What you need to do:
Collect every one of the lines below that contains the string "Given", and copy each one; the match is case-sensitive.

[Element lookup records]
— start —

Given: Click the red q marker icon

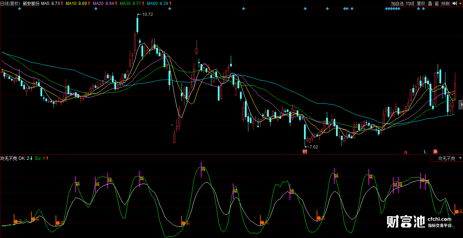Looking at the screenshot, I should [405, 152].
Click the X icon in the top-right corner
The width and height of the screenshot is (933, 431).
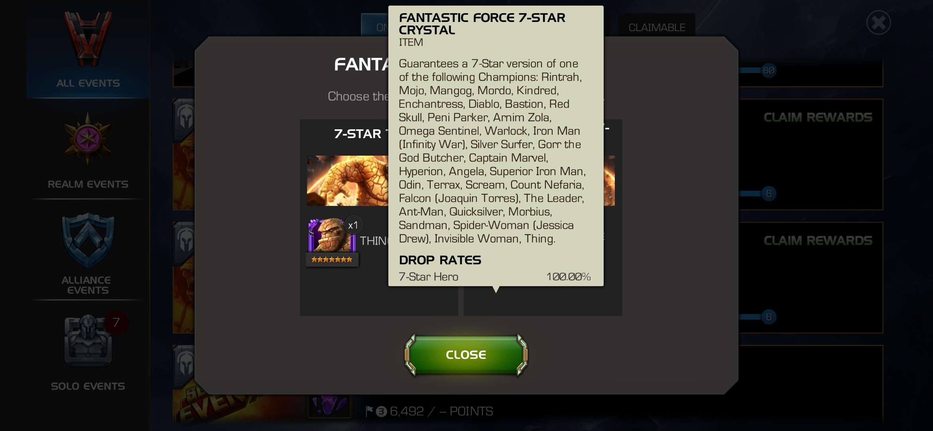(878, 22)
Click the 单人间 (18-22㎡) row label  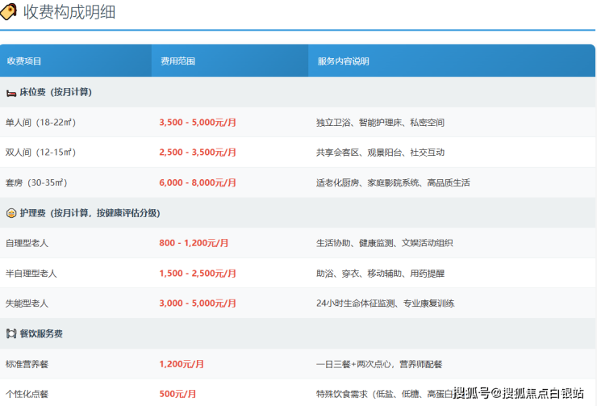[40, 123]
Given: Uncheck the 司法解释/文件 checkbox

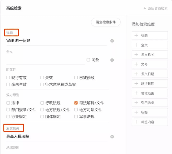Looking at the screenshot, I should [76, 103].
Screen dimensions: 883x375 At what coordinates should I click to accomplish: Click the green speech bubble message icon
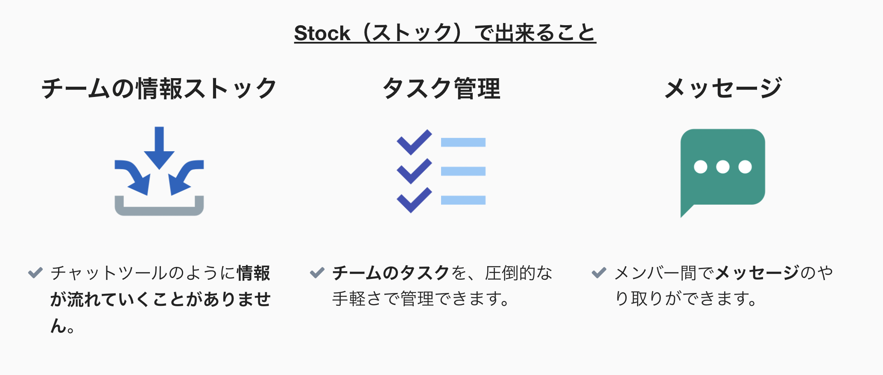(722, 173)
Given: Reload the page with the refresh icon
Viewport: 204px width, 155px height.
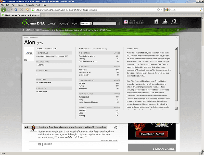Looking at the screenshot, I should (16, 10).
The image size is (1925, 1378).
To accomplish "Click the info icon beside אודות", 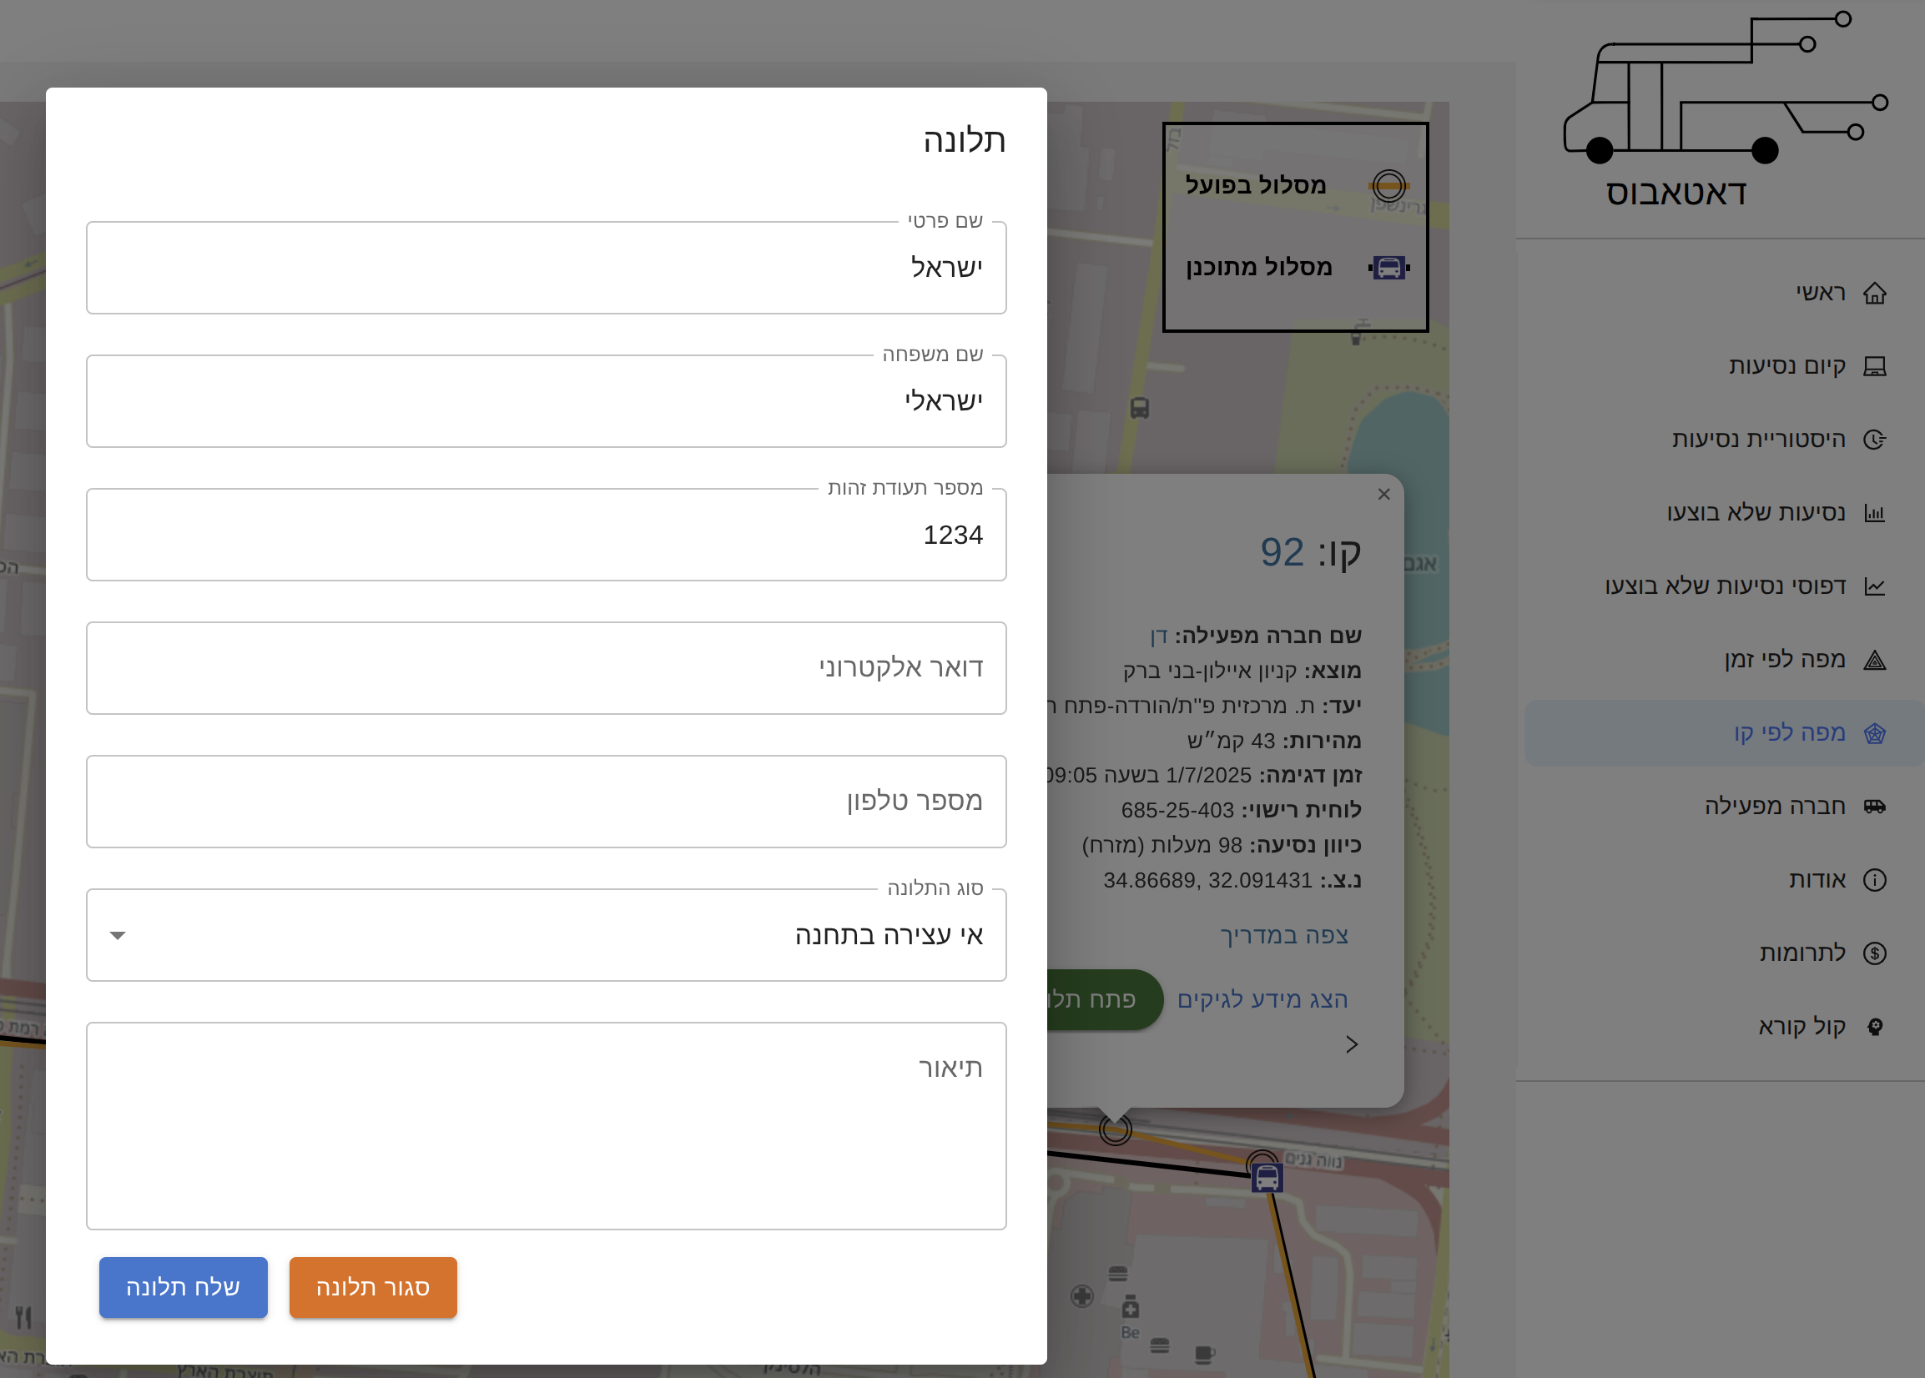I will (1874, 880).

— end —

Answer to this task:
Given: Click the red q marker icon
Given: Uncheck the 司法解释/文件 checkbox
Given: Reload the page with the refresh icon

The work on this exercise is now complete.